[Problem] From the first line of the records below, transcribe each line exactly up to and including the one with "The width and"; pictures stay out.

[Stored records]
--------------------------------------------------
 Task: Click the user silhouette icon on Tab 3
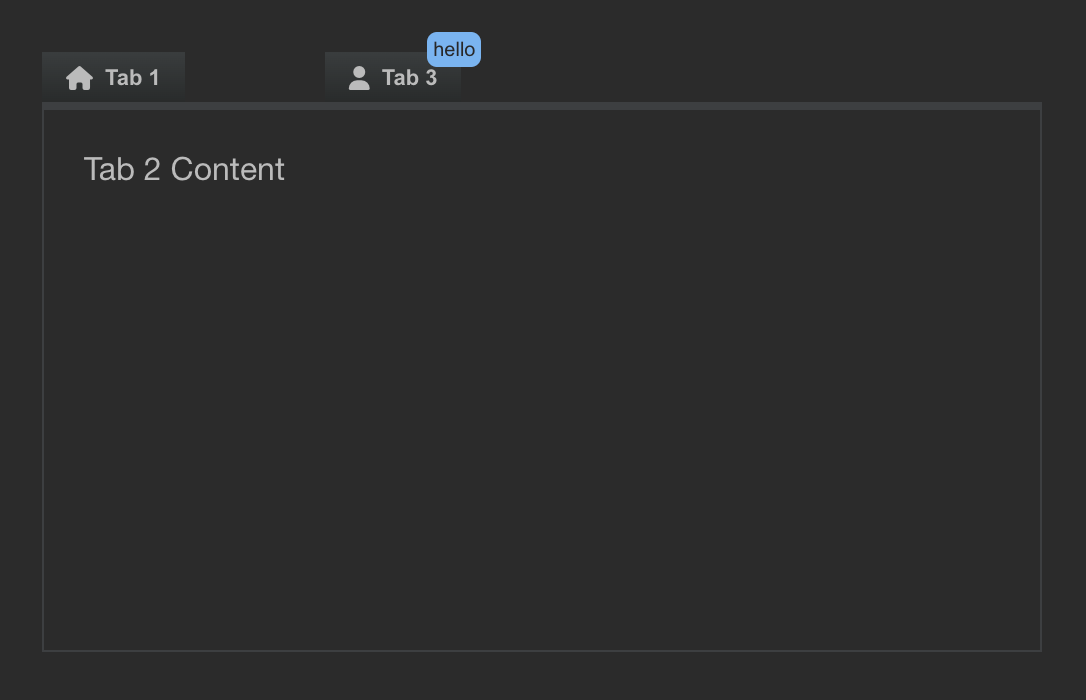(359, 78)
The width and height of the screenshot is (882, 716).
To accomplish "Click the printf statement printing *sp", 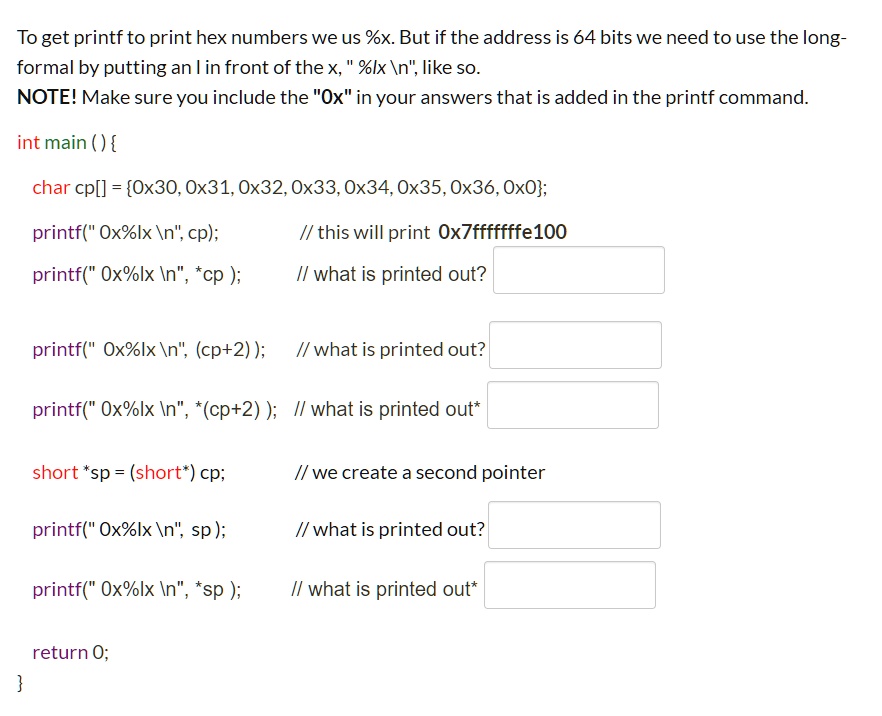I will pos(136,589).
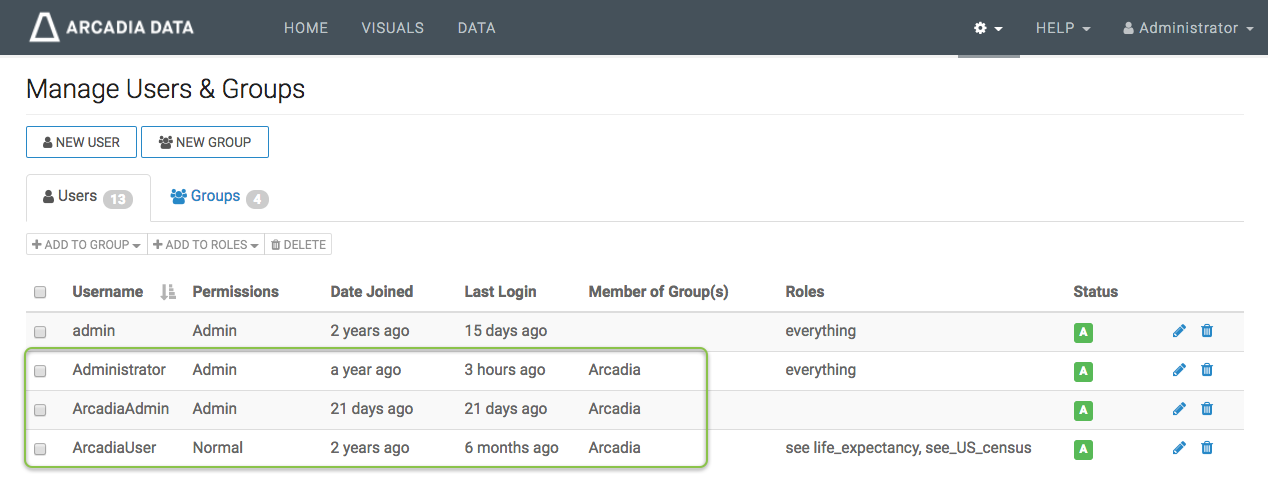Delete ArcadiaAdmin using its trash icon
This screenshot has width=1268, height=485.
tap(1207, 409)
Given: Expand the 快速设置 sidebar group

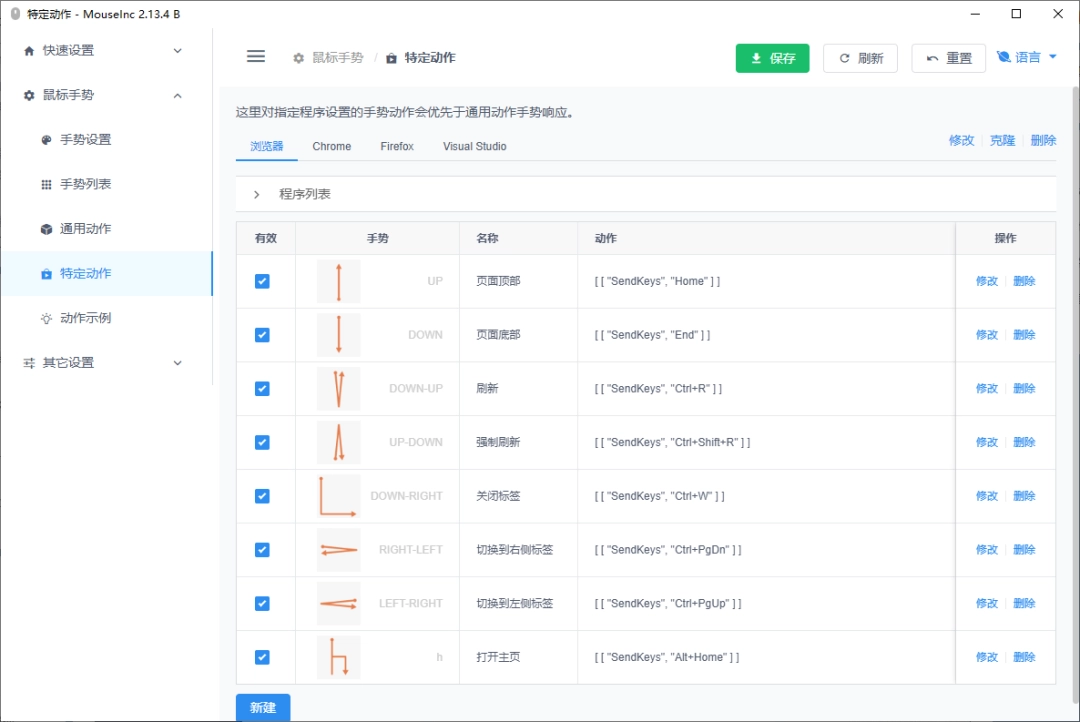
--------------------------------------------------
[Answer to this exercise]
 Task: Click the user silhouette icon on Tab 3
(359, 78)
The width and height of the screenshot is (882, 716).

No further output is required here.